Heatwaves cause deaths primarily due to the combination of high temperatures and high humidity. For example, in April of this year, 13 people died from an apparent heatstroke during a government award function in Navi Mumbai. Despite the city not experiencing heatwave conditions with temperatures ranging between 30 and 35 degrees Celsius, experts suggested that the high humidity levels at the venue could have contributed to the unusually high death toll.
The deaths in Ballia may have occurred for similar reasons. On June 18, the relative humidity in the city was 31% at 5:30 pm, with the maximum temperature reaching 43.5 degrees Celsius. This resulted in a Heat Index (HI), or “real feel” temperature, of 51 degrees Celsius according to calculations by the National Oceanic and Atmospheric Administration’s (NOAA) HI calculator. Such extreme conditions can severely impact the human body, sometimes leading to fatalities. Unfortunately, relative humidity levels in Ballia prior to June 18 were not available, making it difficult to assess the full extent of the impact.
It is crucial to recognize that the combination of high temperatures and high humidity poses the greatest risk during heatwaves. Efforts to mitigate the impact of heatwaves should consider both factors to ensure the safety and well-being of individuals in affected regions.
During a heatwave, it is important to take necessary precautions to protect yourself and others from the extreme heat. Here are some recommended measures:
1. Stay hydrated: Drink plenty of water throughout the day, even if you don’t feel thirsty. Avoid alcohol, caffeine, and sugary drinks as they can contribute to dehydration.

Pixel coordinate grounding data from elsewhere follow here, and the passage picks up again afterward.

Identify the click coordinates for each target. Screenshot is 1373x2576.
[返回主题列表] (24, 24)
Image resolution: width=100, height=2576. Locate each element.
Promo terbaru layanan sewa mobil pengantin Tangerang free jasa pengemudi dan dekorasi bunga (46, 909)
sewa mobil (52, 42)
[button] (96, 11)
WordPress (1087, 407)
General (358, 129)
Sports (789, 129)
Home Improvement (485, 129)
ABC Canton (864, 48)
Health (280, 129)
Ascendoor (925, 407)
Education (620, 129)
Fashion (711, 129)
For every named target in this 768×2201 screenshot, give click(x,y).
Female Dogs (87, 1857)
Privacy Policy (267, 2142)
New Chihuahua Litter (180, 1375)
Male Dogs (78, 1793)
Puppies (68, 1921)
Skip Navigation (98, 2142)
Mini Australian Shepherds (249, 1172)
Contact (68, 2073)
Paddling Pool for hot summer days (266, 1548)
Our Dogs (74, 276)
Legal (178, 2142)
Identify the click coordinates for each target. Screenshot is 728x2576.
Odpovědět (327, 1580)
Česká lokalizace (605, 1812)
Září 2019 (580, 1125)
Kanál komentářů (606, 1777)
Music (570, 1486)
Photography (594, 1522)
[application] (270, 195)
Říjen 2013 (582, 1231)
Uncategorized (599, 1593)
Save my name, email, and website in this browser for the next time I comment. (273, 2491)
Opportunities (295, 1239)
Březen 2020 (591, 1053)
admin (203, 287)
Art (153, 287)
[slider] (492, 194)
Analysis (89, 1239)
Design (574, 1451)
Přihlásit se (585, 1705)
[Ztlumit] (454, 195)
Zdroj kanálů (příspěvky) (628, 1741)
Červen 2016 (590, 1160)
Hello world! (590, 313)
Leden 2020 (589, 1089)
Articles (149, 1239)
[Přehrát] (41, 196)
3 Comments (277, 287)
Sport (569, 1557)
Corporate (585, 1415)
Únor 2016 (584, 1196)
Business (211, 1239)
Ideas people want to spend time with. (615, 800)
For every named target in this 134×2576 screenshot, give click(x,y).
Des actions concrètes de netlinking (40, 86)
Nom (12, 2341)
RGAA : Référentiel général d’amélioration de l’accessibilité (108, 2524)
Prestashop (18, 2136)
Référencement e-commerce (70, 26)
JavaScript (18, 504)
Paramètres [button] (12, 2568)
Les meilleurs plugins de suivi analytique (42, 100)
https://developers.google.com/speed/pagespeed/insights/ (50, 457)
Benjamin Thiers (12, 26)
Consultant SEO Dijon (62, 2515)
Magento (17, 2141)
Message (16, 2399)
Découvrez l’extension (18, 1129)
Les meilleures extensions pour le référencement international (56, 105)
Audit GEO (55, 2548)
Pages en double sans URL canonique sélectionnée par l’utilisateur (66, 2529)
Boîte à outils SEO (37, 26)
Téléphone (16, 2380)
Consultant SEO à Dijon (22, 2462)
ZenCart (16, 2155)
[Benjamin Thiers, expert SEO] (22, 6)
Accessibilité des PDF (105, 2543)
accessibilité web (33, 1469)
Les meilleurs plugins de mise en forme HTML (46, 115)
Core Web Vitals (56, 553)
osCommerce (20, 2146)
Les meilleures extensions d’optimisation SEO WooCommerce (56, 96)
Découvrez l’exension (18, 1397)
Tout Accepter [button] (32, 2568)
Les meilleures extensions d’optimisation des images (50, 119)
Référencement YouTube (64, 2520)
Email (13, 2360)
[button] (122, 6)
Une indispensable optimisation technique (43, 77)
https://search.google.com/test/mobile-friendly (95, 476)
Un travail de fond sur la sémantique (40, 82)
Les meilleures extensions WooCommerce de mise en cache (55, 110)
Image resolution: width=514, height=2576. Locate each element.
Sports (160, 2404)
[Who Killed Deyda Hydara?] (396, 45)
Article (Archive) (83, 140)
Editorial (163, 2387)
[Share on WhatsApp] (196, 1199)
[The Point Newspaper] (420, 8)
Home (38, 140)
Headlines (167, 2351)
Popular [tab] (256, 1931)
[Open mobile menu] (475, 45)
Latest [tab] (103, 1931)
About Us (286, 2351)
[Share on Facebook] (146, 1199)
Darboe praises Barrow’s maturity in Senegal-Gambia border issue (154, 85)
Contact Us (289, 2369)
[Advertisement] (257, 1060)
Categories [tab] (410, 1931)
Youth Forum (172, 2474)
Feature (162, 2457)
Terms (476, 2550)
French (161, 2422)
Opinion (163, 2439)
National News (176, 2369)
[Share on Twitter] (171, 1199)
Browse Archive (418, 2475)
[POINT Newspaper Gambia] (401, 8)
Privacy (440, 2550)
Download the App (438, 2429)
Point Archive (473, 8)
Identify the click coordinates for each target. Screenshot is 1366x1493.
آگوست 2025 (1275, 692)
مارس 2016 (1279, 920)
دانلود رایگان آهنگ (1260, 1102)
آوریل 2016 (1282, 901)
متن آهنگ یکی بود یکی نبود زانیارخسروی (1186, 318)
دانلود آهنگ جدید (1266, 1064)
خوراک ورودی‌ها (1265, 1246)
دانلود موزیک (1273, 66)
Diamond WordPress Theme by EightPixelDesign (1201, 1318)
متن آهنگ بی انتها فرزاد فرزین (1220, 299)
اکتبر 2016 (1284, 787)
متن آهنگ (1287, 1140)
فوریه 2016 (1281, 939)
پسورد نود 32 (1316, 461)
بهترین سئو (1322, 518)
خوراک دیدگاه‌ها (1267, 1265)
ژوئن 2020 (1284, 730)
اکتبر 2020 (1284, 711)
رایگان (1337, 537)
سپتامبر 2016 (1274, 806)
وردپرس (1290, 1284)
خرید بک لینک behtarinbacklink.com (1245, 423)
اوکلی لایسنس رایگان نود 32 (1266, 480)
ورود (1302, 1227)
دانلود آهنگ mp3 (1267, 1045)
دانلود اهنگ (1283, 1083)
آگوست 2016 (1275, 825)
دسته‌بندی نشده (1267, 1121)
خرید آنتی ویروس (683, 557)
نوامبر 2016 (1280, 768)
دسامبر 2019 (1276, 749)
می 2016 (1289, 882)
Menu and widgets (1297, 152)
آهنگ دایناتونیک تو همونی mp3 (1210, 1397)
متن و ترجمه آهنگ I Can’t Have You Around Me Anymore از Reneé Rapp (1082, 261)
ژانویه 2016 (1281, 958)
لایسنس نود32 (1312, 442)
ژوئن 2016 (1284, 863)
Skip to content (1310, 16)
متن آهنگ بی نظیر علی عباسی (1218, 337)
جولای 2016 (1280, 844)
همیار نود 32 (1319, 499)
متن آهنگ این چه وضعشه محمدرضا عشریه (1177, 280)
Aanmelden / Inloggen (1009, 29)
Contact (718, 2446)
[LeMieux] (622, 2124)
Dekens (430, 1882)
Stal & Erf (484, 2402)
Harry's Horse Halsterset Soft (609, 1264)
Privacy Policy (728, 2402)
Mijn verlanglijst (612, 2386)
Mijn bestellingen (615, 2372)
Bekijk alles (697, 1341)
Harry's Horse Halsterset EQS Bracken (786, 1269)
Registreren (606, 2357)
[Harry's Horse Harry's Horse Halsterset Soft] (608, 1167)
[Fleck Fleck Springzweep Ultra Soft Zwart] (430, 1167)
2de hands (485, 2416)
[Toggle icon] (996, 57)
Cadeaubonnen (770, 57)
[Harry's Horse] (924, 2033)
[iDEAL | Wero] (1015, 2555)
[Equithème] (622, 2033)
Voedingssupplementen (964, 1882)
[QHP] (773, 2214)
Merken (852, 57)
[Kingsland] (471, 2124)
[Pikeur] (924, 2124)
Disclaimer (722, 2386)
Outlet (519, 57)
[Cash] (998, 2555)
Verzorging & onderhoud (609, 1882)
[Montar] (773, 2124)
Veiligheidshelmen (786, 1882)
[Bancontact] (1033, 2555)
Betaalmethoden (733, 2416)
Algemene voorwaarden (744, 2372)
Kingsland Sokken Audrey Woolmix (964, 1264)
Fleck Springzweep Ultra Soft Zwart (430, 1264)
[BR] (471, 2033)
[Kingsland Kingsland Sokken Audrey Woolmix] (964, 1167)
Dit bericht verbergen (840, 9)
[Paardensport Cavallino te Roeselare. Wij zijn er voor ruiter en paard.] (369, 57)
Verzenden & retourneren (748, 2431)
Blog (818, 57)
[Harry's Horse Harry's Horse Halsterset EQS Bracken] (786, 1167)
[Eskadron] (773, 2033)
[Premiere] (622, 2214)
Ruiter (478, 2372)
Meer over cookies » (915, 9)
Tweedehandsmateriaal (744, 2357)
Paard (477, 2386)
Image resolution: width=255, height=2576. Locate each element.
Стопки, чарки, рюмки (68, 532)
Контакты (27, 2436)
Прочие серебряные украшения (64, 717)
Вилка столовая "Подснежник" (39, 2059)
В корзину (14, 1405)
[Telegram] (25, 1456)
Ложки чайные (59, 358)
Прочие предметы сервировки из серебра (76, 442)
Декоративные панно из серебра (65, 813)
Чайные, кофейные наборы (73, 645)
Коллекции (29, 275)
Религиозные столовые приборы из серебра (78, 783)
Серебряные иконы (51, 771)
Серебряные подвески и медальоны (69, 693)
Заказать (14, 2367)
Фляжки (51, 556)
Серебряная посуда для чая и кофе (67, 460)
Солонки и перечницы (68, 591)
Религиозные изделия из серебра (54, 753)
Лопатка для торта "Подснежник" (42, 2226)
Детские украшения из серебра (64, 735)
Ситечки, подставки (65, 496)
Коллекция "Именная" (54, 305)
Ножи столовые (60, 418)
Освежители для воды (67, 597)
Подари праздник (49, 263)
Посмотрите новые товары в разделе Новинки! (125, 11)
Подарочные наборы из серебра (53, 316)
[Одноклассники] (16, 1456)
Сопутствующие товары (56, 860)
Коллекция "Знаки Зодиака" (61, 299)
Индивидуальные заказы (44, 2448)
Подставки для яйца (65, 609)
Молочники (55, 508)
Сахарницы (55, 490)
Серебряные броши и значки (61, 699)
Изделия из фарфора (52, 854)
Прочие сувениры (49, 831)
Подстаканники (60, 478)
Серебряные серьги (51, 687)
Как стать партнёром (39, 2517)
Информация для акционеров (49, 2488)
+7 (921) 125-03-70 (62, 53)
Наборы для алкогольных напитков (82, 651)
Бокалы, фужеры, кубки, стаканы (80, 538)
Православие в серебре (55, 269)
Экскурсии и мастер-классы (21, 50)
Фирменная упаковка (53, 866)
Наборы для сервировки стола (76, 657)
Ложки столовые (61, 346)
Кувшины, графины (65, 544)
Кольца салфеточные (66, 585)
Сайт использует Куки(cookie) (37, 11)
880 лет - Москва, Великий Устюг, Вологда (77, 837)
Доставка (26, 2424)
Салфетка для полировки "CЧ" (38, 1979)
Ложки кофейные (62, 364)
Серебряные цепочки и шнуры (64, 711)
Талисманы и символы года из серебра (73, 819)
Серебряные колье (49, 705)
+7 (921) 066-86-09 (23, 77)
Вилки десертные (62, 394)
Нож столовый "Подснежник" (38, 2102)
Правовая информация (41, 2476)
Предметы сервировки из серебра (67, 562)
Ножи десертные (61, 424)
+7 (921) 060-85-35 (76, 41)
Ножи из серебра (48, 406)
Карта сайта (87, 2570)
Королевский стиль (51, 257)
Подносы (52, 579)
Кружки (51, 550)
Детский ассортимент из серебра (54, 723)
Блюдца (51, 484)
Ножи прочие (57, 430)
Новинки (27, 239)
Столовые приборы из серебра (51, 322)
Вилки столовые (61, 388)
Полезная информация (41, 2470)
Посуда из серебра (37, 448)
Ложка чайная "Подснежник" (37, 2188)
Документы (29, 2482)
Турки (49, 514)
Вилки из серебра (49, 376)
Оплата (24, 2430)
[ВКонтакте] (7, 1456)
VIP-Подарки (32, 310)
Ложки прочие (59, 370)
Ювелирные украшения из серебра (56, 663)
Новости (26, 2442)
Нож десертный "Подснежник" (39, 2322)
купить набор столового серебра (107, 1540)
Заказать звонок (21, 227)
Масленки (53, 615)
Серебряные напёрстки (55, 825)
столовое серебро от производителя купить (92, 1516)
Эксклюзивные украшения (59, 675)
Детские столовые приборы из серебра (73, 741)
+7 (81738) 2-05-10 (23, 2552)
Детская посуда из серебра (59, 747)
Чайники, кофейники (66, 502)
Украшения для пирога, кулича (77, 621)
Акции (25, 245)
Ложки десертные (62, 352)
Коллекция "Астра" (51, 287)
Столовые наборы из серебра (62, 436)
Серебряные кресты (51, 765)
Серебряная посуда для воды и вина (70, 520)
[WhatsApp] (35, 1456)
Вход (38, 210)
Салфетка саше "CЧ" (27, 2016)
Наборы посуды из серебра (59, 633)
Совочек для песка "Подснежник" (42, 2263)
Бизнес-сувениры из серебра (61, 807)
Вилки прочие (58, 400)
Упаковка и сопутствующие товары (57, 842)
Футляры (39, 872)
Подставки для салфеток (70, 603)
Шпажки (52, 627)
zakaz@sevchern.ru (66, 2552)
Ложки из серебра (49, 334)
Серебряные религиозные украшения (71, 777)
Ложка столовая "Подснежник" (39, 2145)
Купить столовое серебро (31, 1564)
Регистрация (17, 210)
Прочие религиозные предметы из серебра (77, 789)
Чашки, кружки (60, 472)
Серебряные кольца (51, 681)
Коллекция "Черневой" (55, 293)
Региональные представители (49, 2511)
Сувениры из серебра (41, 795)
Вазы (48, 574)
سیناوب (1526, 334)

2. Stay cool: Spend time in air-conditioned environments such as shopping malls, libraries, or community centers. If you don’t have access to air conditioning, use fans, take cool showers or baths, or dampen your body with a wet cloth to help lower your body temperature.
3. Dress appropriately: Wear loose-fitting, lightweight, and light-colored clothing that allows your body to breathe and facilitates sweat evaporation.
4. Limit outdoor activities: If possible, avoid going outdoors during the hottest parts of the day, typically from late morning to mid-afternoon. If you must be outside, seek shade, wear a wide-brimmed hat, and use sunscreen to protect your skin.
5. Check on vulnerable individuals: Keep an eye on elderly people, young children, and those with chronic illnesses, as they are more susceptible to heat-related illnesses. Offer assistance, ensure they are staying cool and hydrated, and encourage them to seek medical help if needed.
6. Never leave children or pets in parked vehicles: Temperatures inside a parked car can rise to dangerous levels rapidly, leading to heatstroke or even death. Always take children and pets with you when leaving the vehicle.
7. Stay informed: Pay attention to weather forecasts and heatwave warnings issued by local authorities. Follow their advice and guidelines to stay safe.
Remember, heatwaves can be dangerous, so it’s crucial to take these precautions seriously and prioritize your well-being and that of those around you.